1
0
mirror of https://github.com/postgres/postgres.git synced 2025-11-04 20:11:56 +03:00

Use BumpContext contexts in TupleHashTables, and do some code cleanup.

For all extant uses of TupleHashTables, execGrouping.c itself does
nothing with the "tablecxt" except to allocate new hash entries in it,
and the callers do nothing with it except to reset the whole context.
So this is an ideal use-case for a BumpContext, and the hash tables
are frequently big enough for the savings to be significant.

(Commit cc721c459 already taught nodeAgg.c this idea, but neglected
the other callers of BuildTupleHashTable.)

While at it, let's clean up some ill-advised leftovers from rebasing
TupleHashTables on simplehash.h:

* Many comments and variable names were based on the idea that the
tablecxt holds the whole TupleHashTable, whereas now it only holds the
hashed tuples (plus any caller-defined "additional storage").  Rename
to names like tuplescxt and tuplesContext, and adjust the comments.
Also adjust the memory context names to be like "<Foo> hashed tuples".

* Make ResetTupleHashTable() reset the tuplescxt rather than relying
on the caller to do so; that was fairly bizarre and seems like a
recipe for leaks.  This is less efficient in the case where nodeAgg.c
uses the same tuplescxt for several different hashtables, but only
microscopically so because mcxt.c will short-circuit the extra resets
via its isReset flag.  I judge the extra safety and intellectual
cleanliness well worth those few cycles.

* Remove the long-obsolete "allow_jit" check added by ac88807f9;
instead, just Assert that metacxt and tuplescxt are different.
We need that anyway for this definition of ResetTupleHashTable() to
be safe.

There is a side issue of the extent to which this change invalidates
the planner's estimates of hashtable memory consumption.  However,
those estimates are already pretty bad, so improving them seems like
it can be a separate project.  This change is useful to do first to
establish consistent executor behavior that the planner can expect.

A loose end not addressed here is that the "entrysize" calculation
in BuildTupleHashTable seems wrong: "sizeof(TupleHashEntryData) +
additionalsize" corresponds neither to the size of the simplehash
entries nor to the total space needed per tuple.  It's questionable
why BuildTupleHashTable is second-guessing its caller's nbuckets
choice at all, since the original source of the number should have had
more information.  But that all seems wrapped up with the planner's
estimation logic, so let's leave it for the planned followup patch.

■ Objective
Repeat the part of the commit message on TupleHashTables starting with "A loose end" and going on through "planned followup patch.". The material after this commit message comes from a separate source.

■ Data block

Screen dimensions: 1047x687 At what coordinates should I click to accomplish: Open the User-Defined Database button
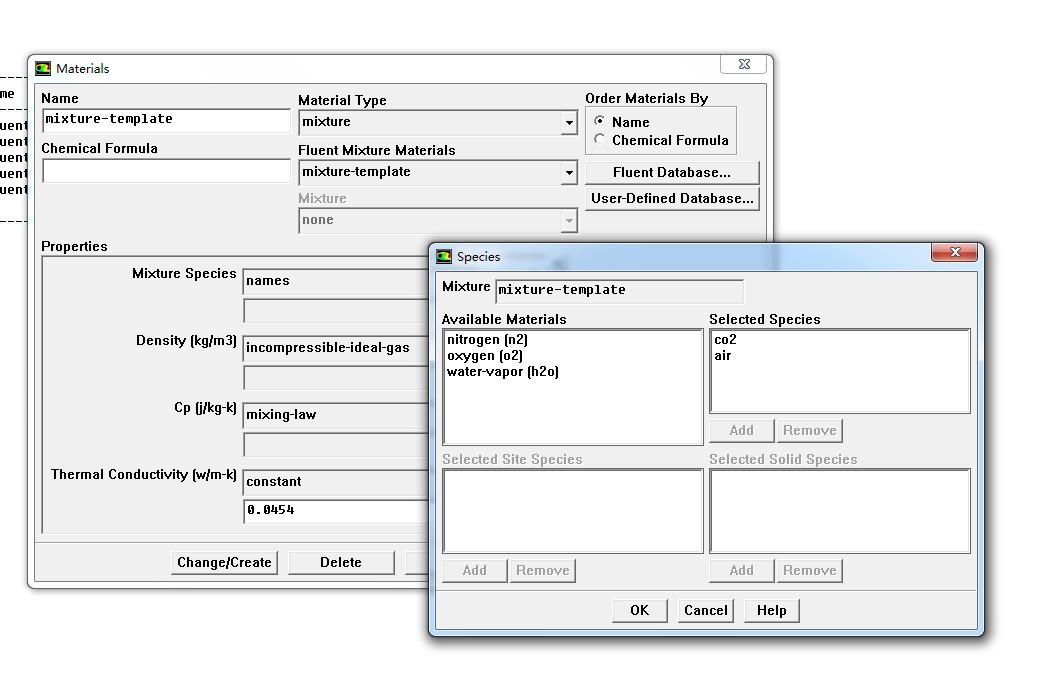pos(671,198)
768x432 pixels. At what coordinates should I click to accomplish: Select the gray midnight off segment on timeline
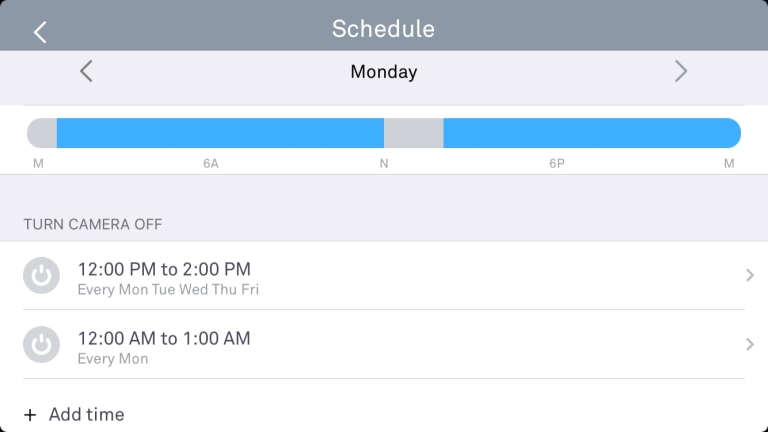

■ Exercise output
A loose end not addressed here is that the "entrysize" calculation
in BuildTupleHashTable seems wrong: "sizeof(TupleHashEntryData) +
additionalsize" corresponds neither to the size of the simplehash
entries nor to the total space needed per tuple.  It's questionable
why BuildTupleHashTable is second-guessing its caller's nbuckets
choice at all, since the original source of the number should have had
more information.  But that all seems wrapped up with the planner's
estimation logic, so let's leave it for the planned followup patch.